[Opening RECORDS FOR THE EXERCISE section]

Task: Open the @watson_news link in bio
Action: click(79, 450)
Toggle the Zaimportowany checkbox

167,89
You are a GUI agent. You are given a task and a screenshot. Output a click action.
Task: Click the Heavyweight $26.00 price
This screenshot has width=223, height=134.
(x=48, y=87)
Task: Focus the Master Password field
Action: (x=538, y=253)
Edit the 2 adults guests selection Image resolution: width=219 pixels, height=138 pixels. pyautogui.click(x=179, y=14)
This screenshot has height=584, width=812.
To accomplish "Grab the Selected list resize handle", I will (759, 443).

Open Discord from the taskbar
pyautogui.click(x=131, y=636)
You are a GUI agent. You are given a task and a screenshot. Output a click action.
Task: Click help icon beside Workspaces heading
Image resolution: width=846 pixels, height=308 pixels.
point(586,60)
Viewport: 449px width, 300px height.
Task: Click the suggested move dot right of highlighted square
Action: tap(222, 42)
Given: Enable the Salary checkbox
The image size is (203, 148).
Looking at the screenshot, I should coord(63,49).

[Closing RECORDS FOR THE EXERCISE section]
[Opening RECORDS FOR THE EXERCISE section]

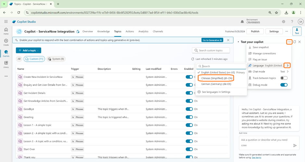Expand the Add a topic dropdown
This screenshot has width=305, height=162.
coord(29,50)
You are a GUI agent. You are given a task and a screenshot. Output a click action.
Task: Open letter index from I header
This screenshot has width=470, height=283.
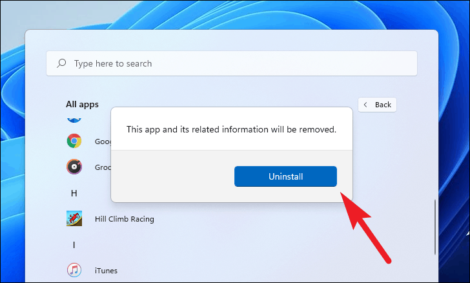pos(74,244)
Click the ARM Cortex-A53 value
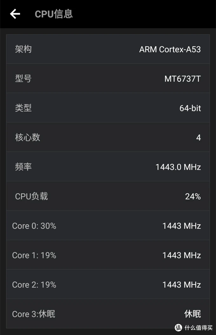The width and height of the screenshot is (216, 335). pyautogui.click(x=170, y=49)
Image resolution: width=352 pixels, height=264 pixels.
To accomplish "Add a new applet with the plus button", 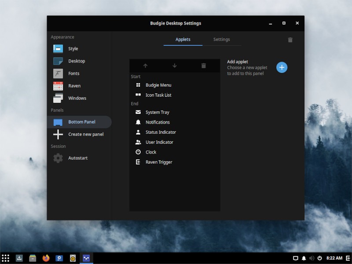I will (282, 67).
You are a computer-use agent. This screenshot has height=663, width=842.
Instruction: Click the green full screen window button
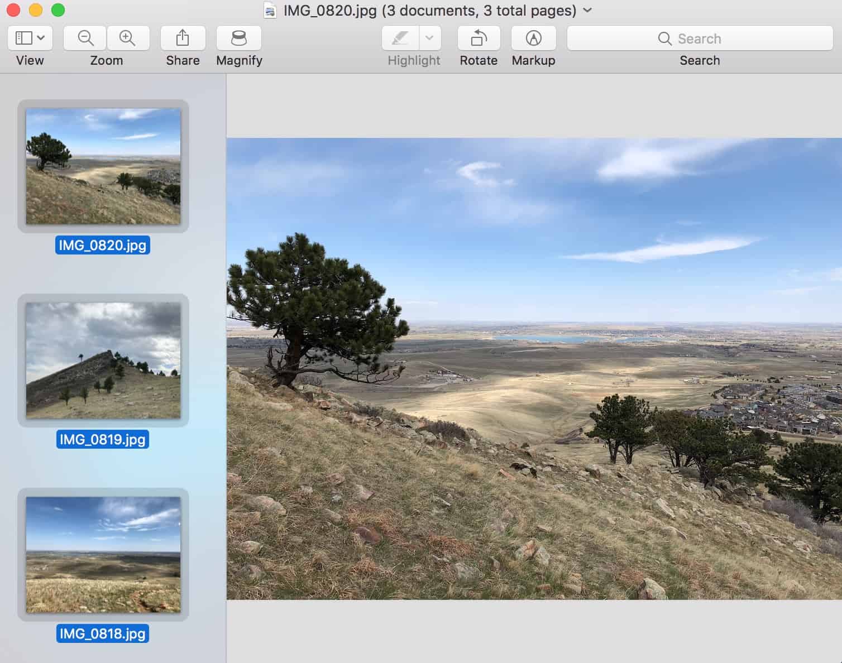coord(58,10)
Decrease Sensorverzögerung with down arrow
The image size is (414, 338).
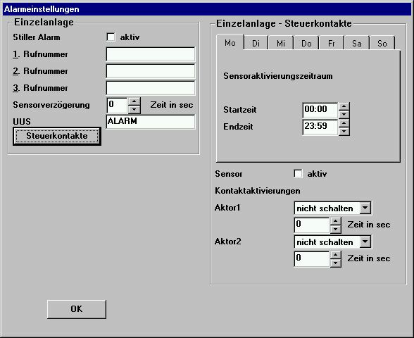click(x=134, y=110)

[Closing RECORDS FOR THE EXERCISE section]
[Opening RECORDS FOR THE EXERCISE section]

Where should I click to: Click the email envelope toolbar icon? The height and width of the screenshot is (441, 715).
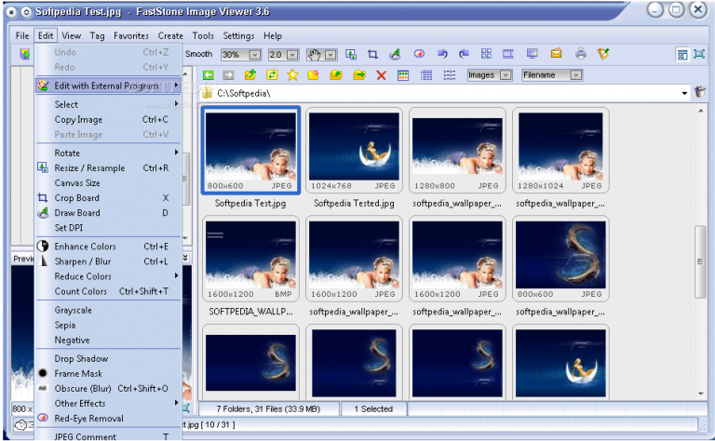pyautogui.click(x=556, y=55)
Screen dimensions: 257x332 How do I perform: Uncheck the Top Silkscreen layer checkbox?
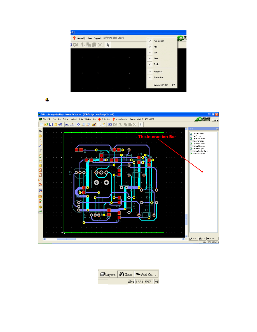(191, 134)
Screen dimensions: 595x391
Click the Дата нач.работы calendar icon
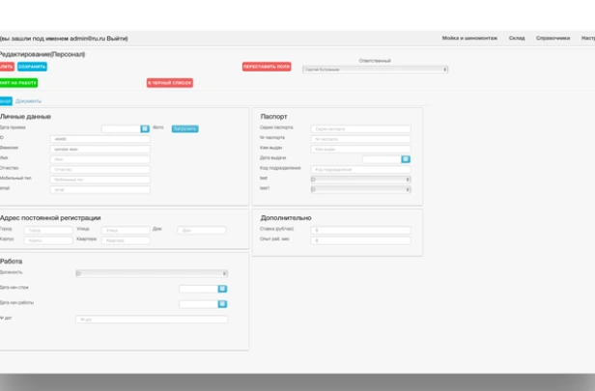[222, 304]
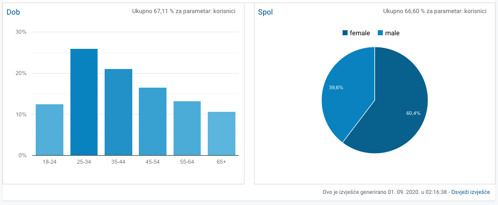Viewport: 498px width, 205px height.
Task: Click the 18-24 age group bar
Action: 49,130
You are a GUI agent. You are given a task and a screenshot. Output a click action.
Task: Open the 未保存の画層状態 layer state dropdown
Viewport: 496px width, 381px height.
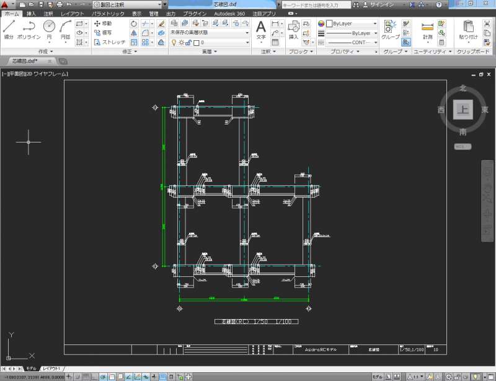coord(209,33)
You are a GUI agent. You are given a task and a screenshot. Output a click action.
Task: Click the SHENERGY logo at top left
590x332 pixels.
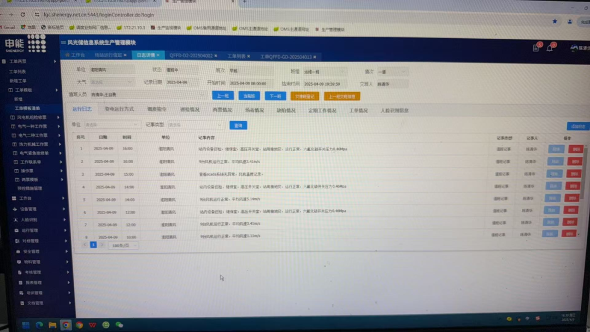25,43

[Closing RECORDS FOR THE EXERCISE section]

WORK ORDER:
Transcribe, word for word, the stretch of lines in the data above from the one with "Click the Дата нач.работы calendar icon" through the one with "Task: Open the 未保存の画層状態 layer state dropdown"; omit all pictures.

RESPONSE TO THE EXERCISE:
Click the Дата нач.работы calendar icon
[222, 304]
Viewport: 498px width, 205px height.
Task: Click the 18-24 age group bar
Action: 49,130
You are a GUI agent. You are given a task and a screenshot. Output a click action.
Task: Open the 未保存の画層状態 layer state dropdown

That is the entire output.